--- Extracted text ---

=== Section Start ===

Monday, March 19, 2012

"So this is what humility looks like . . . "

This is not the first post I intended to write. I just haven't gotten around to taking the pictures for that post. As you'll see, I haven't gotten around to a lot of things since we moved. We moved almost four weeks ago and the apartment is still in disarray. I don't usually feel bad about it as a whole, given that friends of mine moved four months ago, and they are still not finished unpacking. I know it is a long process. But individual projects that I have meant to get to are still sitting unfinished, and, in some cases, un-started. And my motivation has been nil, and so my personal embarrassment and anxiety about the state of my home has been mounting. Add to that the fact that our washing machine started leaking on Friday afternoon, after the handyman had left for the day, and that a neighbor had come pounding on our door Sunday morning asking us what was leaking through her ceiling (I am pretty sure it wasn't the washing machine because it was in a different part of the apartment, and the washer only leaked when I was using it; the floor had dried by Sunday morning). The diaper laundry was piling up in our bathroom and we were running out of things to diaper with.

=== Section End ===

--- Dataset section ---
=== Section Start ===

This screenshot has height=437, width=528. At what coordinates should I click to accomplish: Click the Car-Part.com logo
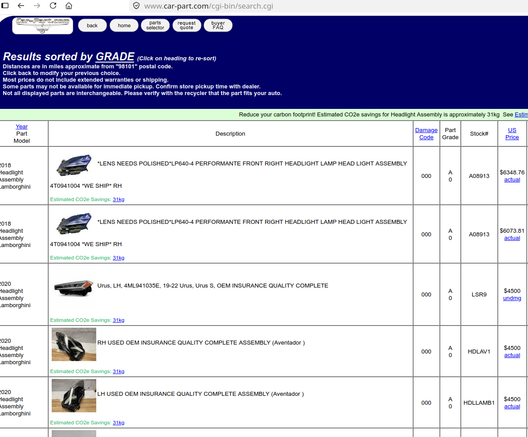pos(42,26)
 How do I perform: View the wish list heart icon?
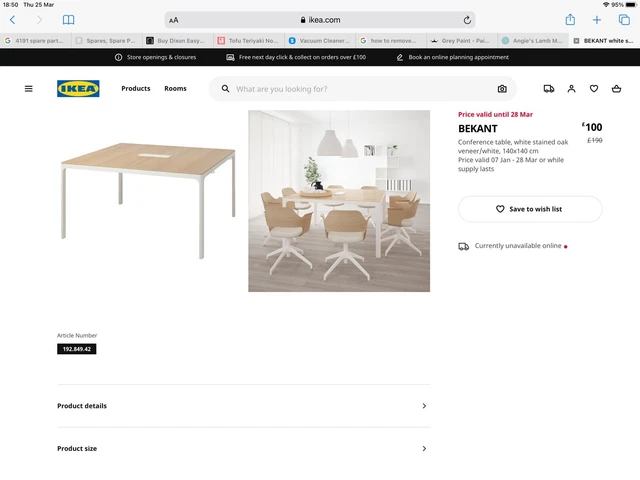click(x=594, y=89)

=== Section End ===

--- List of tasks ---
**1)** Answer these from the blog post about moving, marking each answer to match its question:
(a) How long ago did the move take place?
(b) On what day and at what time of day did the washing machine start leaking?
(c) What was piling up in the bathroom?
**2)** Please resume the blog post about moving into the new apartment, starting right after its final sentence.

--- Answers for each item ---
**1)**
(a) Almost four weeks ago.
(b) Friday afternoon.
(c) The diaper laundry.

**2)**
The rest of the apartment was filled with half empty boxes, half assembled Ikea furniture, and bits and pieces of things that have no home yet. It had gotten to the point where I was piling boxes on top of boxes to create a sort of bouy system to allow groggy parents, navigating the living room in the middle of the night to make a bottle, to avoid the hidden reefs composed of baking pans, ironing boards, broken coffee tables, and un-hung picture frames.

We have been eating on a box topped with a spare shelf, sitting on foot stools or the floor. In the kitchen there is one half square foot of counter space that is not occupied by food items that have no home. Every time I need to use a different part of the counter, more convenient to the stove or the sink, a sorry collection of displaced bottles and cans, a nomadic tribe, plays out an epic journey from stove side, to sink side, to the fields below the dripping mountain of clean dishes.

With all of this in mind, now imagine Monday morning; my husband and I are still in our rumpled pajamas, my hair is unbrushed. B, shirtless, having just peed on the bed, is hastily diapered in one of the more awkward, handmade diaper covers. He and I are stumbling over the unassembled coffee table waiting to be returned, striving to make our way to that portion of the couch that is not piled with odds 'n ends.

Breakfast has been delayed.

There is a knock at the door.

The handyman has come to fix the washer.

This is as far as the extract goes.